In a retrospective pooled analysis of 11 clinical trials of lenalidomide-based therapy for relapsed/refractory multiple myeloma (MM; N = 3846), the overall incidence rate (IR, events per 100 patient-years) of second primary malignancies (SPMs) was 3.62. IR of invasive (hematologic and solid tumor) SPMs was 2.08, consistent with the background incidence of developing cancer. In a separate analysis of pooled data from pivotal phase 3 trials of relapsed or refractory MM (N = 703), the overall IR of SPMs was 3.98 (95% confidence interval [CI], 2.51-6.31) with lenalidomide/dexamethasone and 1.38 (95% CI, 0.44-4.27) with placebo/dexamethasone; IRs of nonmelanoma skin cancers were 2.40 (95% CI, 1.33-4.33) and 0.91 (95% CI, 0.23-3.66), respectively; IRs of invasive SPMs were 1.71 (95% CI, 0.86-3.43) and 0.91 (95% CI, 0.23-3.66), respectively. The risk of SPMs must be taken into account before initiating lenalidomide treatment. In the context of the observed survival benefit in relapsed or refractory MM patients, the benefit/risk profile of lenalidomide/dexamethasone remains positive.


Lenalidomide in combination with dexamethasone is a standard treatment option for patients with multiple myeloma (MM) who have received more than or equal to one prior therapy.
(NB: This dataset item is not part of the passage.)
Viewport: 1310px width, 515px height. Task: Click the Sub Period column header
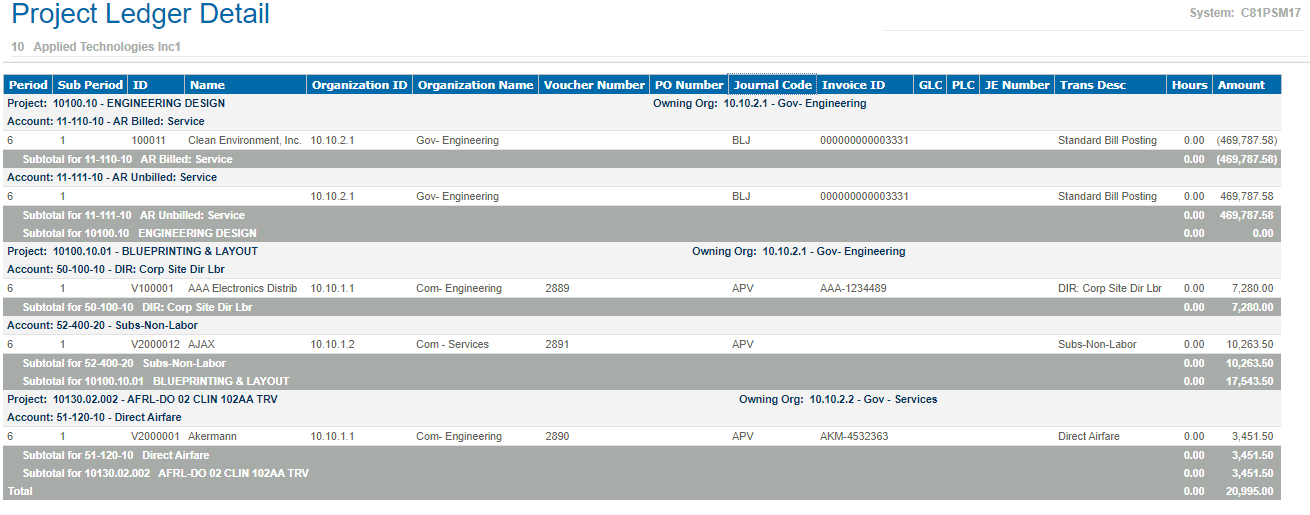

Pooled data from the phase 3 registration trials (MM-009 and MM-010)1,2 showed that lenalidomide/dexamethasone significantly prolonged overall survival (OS; 38 vs 31.6 months; P = .045) compared with placebo plus dexamethasone after a median follow-up of 48 months.3 The survival benefit was observed despite the fact that 48% of patients assigned to placebo plus dexamethasone crossed over to receive lenalidomide/dexamethasone at progression or study unblinding.3 Lenalidomide-based therapy is associated with significant progression-free survival benefits in patients with newly diagnosed MM,49 and maintenance lenalidomide is associated with an emerging OS benefit.9

Recently, an increased incidence of invasive second primary malignancies (SPMs) has been observed with lenalidomide (7.6%) compared with controls (2.9%) in patients with newly diagnosed MM receiving lenalidomide in combination with melphalan5 or as long-term maintenance therapy after high-dose melphalan with autologous stem cell transplantation8,9 (Celgene data on file, October 2011).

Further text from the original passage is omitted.